PROVIDED ENTRIES
::::::::

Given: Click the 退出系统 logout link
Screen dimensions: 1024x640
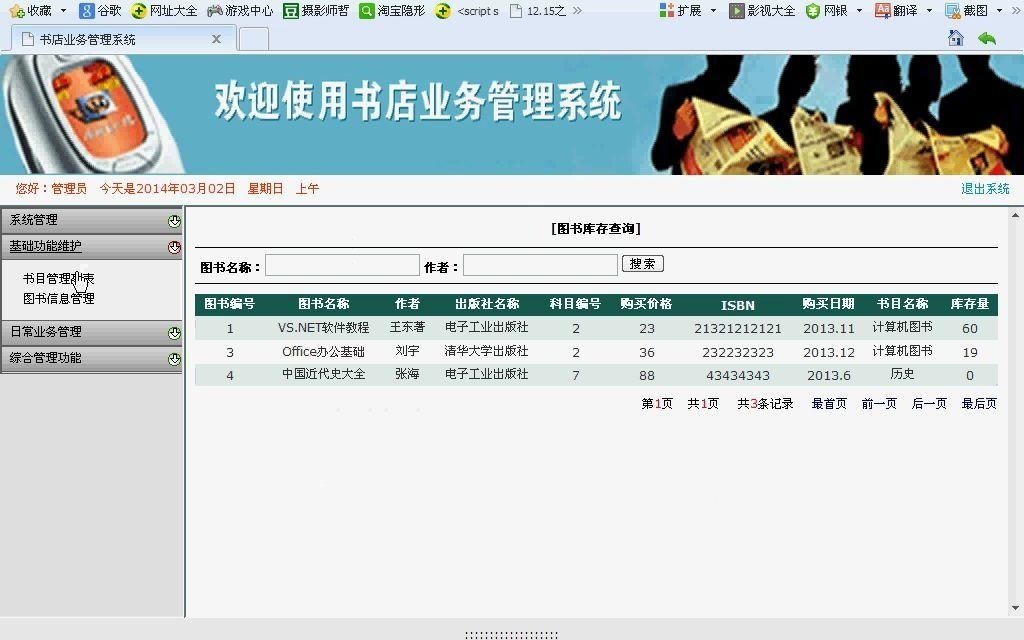Looking at the screenshot, I should coord(983,188).
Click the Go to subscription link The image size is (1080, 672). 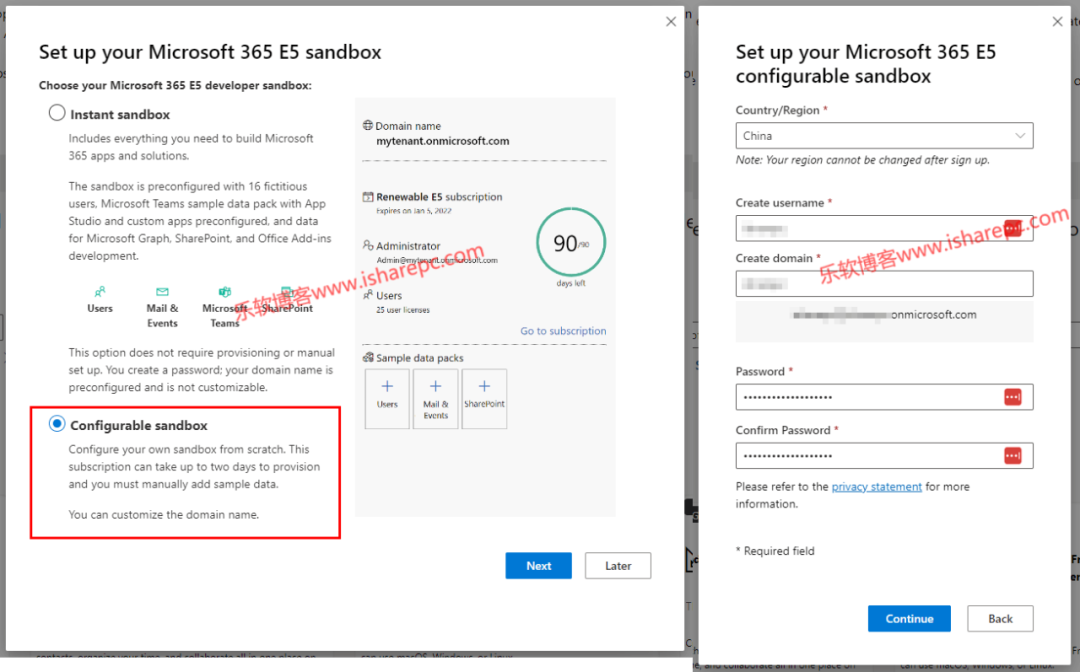(563, 331)
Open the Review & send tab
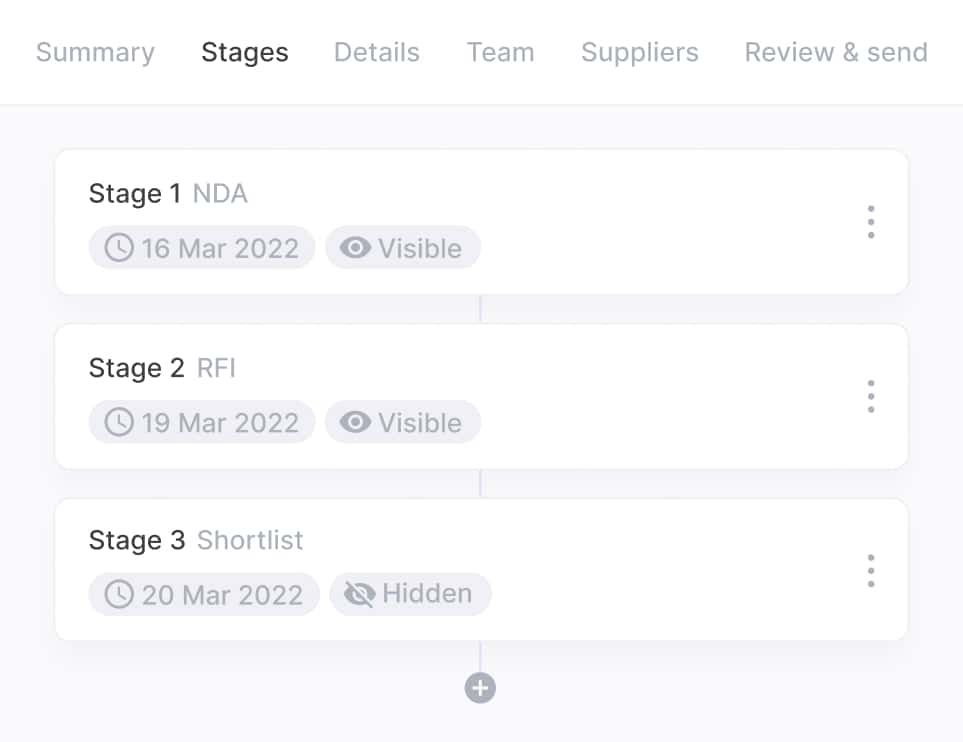This screenshot has height=742, width=963. click(835, 52)
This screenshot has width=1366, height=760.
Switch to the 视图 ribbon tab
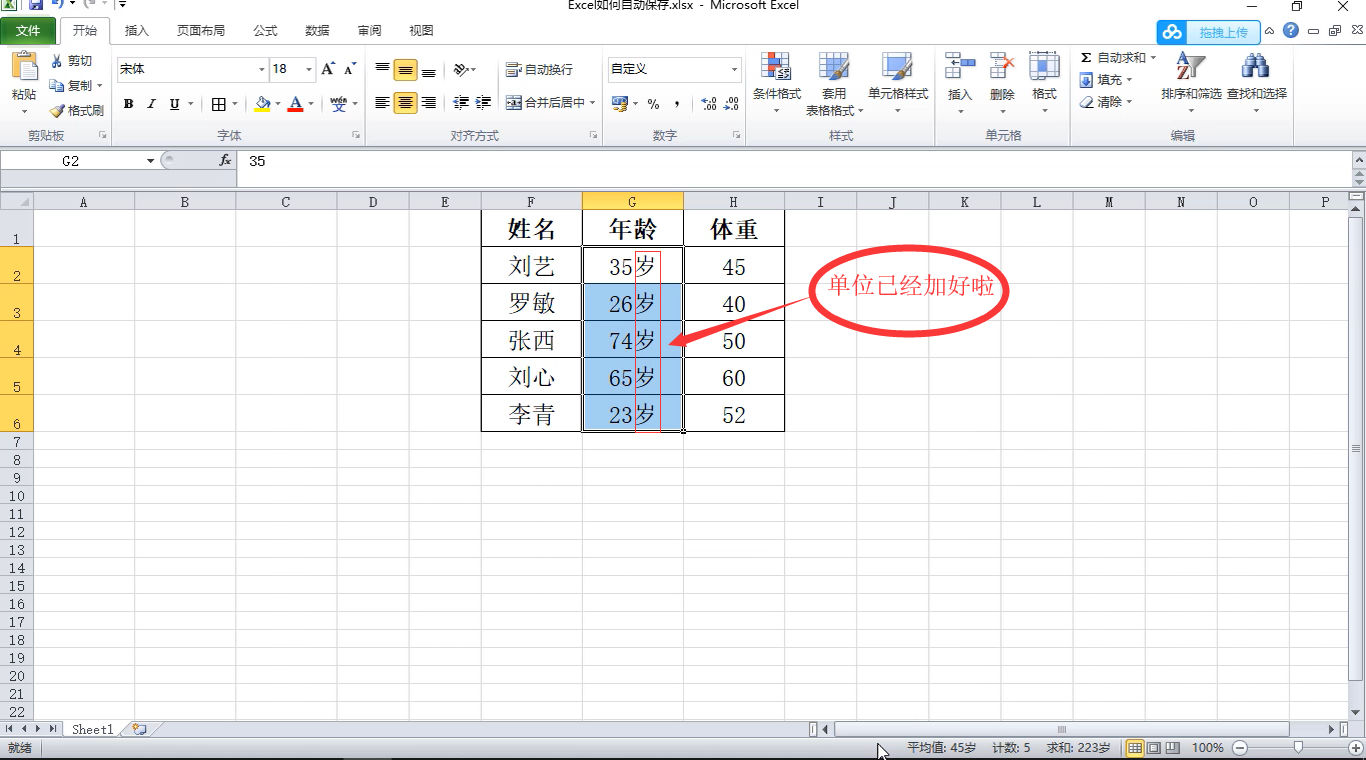click(420, 30)
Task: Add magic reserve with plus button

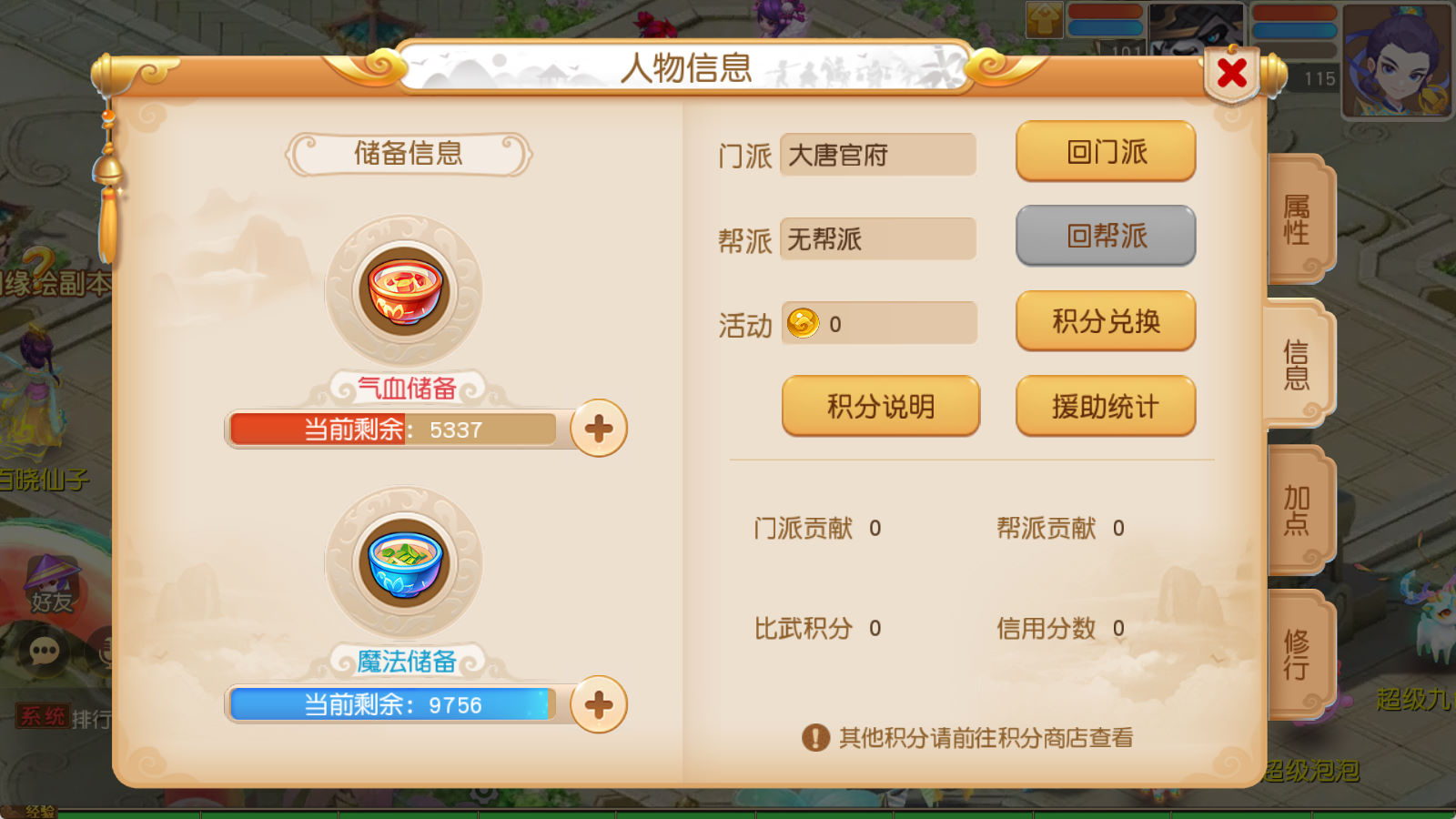Action: (x=599, y=704)
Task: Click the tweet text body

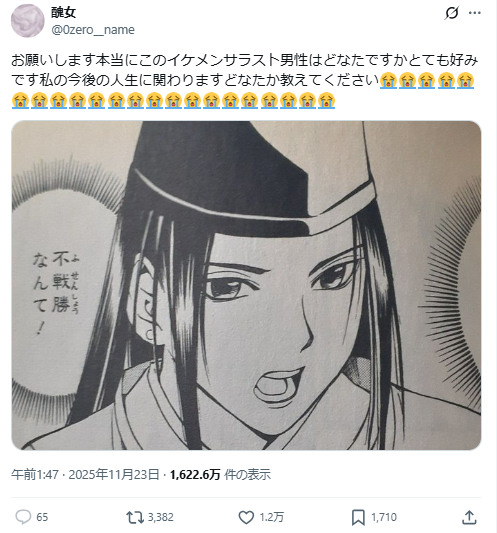Action: coord(245,81)
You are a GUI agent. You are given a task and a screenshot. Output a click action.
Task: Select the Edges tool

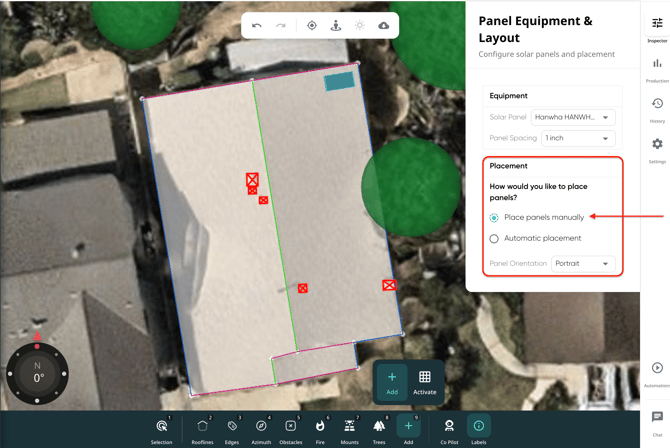(232, 430)
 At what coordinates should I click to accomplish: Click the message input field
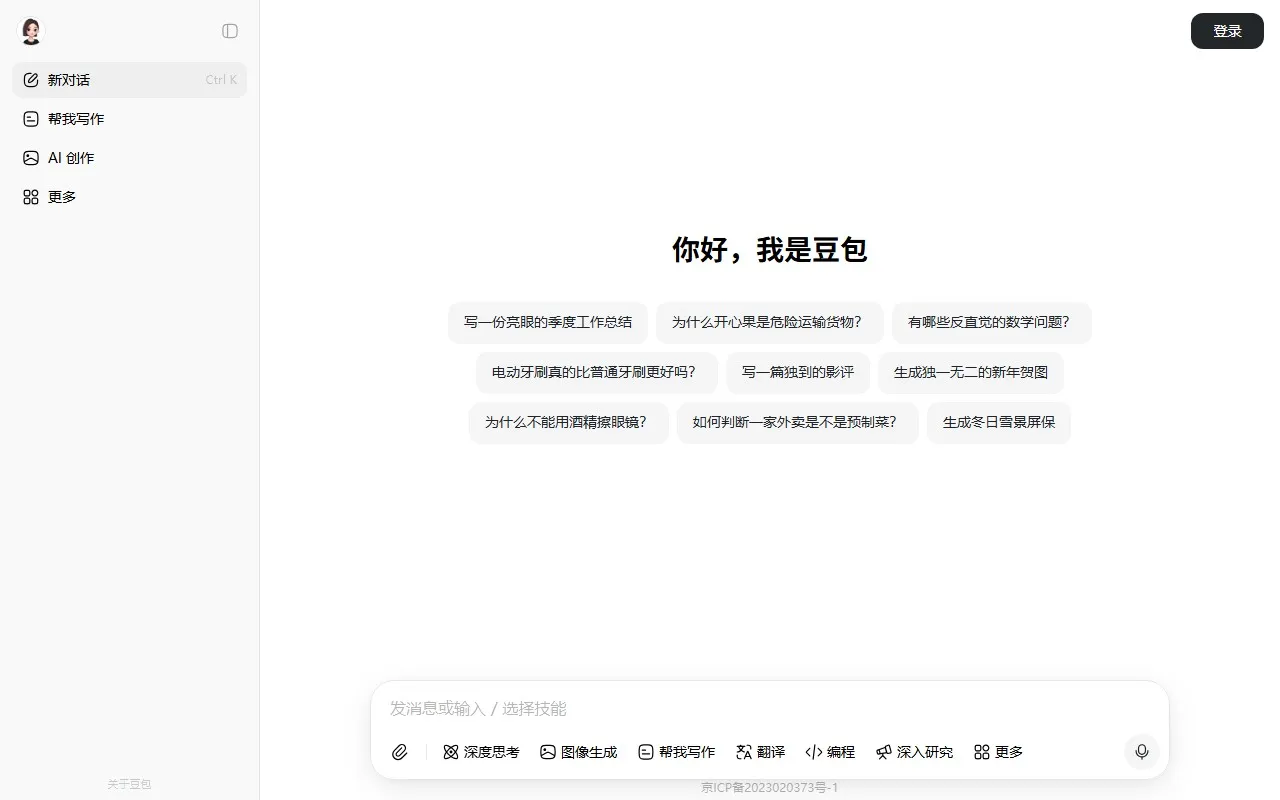pos(700,709)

::::::::

WHAT NEEDS TO BE DONE
Transcribe the span of lines that runs from the line with "Task: Select the Edges tool" to the end of the data, both ends included, exactly, with nothing else and no pictures.

SOLVED EXERCISE
Task: Select the Edges tool

(232, 430)
 At what coordinates should I click to accomplish: Click the message input field
pos(700,709)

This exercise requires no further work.